**Data in this exercise:**
□ □ □ □ □

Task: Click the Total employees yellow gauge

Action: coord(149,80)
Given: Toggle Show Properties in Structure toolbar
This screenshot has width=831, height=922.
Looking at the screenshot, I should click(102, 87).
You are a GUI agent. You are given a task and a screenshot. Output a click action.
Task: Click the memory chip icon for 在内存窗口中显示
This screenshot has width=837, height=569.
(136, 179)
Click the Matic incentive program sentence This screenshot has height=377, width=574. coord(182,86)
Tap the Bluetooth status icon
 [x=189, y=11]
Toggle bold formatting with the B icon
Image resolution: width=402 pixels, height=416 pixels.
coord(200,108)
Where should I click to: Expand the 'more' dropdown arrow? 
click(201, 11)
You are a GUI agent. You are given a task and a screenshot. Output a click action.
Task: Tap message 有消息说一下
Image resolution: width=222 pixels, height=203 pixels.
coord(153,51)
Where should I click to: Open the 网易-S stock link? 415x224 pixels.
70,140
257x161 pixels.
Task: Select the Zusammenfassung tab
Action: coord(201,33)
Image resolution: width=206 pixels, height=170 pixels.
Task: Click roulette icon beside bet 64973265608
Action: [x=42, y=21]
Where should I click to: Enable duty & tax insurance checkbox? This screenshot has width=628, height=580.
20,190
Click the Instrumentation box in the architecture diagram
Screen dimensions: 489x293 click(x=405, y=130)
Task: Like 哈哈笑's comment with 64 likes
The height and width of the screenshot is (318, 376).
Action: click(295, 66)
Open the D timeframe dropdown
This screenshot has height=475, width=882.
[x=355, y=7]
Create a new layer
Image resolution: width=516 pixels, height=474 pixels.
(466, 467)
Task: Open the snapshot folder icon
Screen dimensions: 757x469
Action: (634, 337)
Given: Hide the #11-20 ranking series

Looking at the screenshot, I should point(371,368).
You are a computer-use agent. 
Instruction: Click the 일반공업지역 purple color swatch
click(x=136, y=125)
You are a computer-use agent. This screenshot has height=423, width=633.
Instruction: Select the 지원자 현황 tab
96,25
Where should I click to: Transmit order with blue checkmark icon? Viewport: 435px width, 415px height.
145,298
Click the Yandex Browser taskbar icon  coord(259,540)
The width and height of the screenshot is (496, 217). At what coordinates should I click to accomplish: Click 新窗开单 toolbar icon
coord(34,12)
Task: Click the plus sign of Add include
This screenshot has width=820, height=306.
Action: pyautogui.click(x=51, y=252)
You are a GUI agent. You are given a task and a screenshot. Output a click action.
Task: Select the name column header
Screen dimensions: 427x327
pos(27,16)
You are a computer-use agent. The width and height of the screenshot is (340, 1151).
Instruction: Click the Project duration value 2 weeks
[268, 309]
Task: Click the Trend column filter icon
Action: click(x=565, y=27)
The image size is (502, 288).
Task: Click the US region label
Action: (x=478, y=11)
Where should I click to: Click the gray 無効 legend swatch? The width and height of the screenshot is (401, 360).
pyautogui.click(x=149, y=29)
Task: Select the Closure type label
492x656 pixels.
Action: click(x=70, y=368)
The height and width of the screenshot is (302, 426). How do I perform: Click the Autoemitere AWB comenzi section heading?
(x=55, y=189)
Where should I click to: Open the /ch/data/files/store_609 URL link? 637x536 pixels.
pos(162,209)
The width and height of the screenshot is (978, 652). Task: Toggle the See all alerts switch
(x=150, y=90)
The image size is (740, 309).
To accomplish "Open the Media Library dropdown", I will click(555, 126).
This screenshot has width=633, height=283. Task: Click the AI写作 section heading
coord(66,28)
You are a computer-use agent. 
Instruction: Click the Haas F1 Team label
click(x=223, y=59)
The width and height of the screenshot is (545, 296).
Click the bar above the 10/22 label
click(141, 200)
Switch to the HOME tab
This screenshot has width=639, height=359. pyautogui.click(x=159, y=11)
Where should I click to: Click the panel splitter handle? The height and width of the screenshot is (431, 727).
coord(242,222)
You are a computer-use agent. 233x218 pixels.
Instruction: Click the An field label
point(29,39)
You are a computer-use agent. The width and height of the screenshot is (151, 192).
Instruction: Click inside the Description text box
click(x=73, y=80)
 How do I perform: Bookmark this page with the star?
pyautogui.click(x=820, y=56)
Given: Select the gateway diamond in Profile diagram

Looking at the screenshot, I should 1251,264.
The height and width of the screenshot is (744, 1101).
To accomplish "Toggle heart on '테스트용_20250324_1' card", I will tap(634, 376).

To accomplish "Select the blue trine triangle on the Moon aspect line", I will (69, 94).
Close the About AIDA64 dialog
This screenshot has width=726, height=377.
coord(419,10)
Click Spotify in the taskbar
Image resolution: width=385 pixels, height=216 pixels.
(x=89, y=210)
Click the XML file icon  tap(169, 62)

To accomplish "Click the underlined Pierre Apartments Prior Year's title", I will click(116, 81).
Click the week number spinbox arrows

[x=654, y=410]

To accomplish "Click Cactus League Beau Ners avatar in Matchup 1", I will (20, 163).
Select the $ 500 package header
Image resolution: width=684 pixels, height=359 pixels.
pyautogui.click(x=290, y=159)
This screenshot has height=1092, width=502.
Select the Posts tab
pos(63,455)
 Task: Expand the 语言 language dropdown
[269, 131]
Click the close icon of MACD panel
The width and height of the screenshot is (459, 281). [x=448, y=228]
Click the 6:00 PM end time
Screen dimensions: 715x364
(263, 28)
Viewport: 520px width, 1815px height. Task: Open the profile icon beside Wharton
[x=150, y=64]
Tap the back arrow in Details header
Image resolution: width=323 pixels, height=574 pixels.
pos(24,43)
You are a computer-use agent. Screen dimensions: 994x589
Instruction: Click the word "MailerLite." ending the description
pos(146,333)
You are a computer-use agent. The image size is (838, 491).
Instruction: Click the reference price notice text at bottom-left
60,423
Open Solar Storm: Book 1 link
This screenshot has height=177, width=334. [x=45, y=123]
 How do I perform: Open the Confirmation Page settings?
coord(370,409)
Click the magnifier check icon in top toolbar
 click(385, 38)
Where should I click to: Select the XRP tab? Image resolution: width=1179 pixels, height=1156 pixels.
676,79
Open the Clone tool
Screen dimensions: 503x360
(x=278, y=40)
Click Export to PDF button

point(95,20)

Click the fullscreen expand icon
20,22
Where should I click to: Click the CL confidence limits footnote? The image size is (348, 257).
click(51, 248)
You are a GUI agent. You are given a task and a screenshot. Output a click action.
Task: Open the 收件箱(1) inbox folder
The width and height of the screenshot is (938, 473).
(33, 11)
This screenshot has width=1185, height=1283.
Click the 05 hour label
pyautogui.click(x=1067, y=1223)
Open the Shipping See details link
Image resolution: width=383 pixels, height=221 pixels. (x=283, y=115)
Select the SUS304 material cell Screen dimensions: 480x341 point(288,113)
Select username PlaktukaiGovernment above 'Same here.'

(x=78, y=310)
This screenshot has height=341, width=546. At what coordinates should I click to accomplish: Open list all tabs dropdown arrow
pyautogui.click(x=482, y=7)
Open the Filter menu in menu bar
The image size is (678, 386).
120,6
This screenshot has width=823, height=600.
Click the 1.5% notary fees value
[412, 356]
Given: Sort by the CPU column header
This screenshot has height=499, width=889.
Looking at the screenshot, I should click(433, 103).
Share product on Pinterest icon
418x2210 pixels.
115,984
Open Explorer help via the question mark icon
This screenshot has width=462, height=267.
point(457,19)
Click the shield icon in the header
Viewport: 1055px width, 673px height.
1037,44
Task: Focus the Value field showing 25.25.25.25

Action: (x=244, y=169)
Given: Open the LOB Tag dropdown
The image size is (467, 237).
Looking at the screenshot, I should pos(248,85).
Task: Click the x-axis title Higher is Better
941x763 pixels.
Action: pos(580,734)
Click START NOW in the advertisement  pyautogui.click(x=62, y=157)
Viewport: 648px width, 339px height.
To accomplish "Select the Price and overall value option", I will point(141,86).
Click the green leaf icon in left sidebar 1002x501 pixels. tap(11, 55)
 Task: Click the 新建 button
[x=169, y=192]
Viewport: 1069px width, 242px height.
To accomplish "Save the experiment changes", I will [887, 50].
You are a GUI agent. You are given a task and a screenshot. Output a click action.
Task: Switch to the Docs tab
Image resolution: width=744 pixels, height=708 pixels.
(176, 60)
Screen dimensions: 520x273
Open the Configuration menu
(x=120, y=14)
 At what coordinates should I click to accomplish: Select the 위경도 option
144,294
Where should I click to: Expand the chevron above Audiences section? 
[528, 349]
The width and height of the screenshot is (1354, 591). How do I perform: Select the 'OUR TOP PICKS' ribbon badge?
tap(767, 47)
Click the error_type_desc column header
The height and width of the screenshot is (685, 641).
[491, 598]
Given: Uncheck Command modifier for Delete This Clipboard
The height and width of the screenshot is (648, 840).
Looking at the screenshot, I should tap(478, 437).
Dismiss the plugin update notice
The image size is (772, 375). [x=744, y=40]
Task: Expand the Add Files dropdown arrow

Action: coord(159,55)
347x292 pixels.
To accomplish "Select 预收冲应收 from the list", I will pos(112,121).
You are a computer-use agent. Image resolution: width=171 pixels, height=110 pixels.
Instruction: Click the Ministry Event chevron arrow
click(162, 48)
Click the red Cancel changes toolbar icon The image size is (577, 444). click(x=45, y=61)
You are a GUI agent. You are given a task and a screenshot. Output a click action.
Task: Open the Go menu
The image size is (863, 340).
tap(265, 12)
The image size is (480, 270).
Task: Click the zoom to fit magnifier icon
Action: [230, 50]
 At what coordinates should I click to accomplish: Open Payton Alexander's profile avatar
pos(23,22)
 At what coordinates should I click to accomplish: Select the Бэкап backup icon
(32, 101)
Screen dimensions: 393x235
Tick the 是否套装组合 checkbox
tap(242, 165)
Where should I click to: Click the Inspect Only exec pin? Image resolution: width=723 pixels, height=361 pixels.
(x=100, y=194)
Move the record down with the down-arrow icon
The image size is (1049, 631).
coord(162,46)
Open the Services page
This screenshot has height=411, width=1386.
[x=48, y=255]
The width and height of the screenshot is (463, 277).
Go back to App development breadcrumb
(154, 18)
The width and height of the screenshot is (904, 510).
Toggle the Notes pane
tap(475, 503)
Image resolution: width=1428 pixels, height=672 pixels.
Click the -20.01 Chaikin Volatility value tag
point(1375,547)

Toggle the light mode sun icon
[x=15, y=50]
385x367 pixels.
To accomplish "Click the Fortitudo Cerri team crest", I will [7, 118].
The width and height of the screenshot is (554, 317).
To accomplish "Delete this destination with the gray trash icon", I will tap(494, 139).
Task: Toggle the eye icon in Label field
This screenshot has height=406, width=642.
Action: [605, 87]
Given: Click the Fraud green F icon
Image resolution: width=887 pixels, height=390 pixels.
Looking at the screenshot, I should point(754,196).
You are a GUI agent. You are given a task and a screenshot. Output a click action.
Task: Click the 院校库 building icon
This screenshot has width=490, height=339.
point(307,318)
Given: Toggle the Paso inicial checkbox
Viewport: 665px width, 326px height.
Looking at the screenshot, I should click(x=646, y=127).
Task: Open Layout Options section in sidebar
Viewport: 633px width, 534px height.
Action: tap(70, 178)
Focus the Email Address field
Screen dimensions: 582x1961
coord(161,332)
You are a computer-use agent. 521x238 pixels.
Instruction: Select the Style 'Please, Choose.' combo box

□ □ □ □ □

**Exercise requirements:** Your answer consists solely of the lines from the top of the records above through the line that contains "Task: Click the memory chip icon for 在内存窗口中显示", each echoed exactly.

**Result:**
Task: Click the Total employees yellow gauge

Action: coord(149,80)
Given: Toggle Show Properties in Structure toolbar
This screenshot has width=831, height=922.
Looking at the screenshot, I should click(102, 87).
You are a GUI agent. You are given a task and a screenshot. Output a click action.
Task: Click the memory chip icon for 在内存窗口中显示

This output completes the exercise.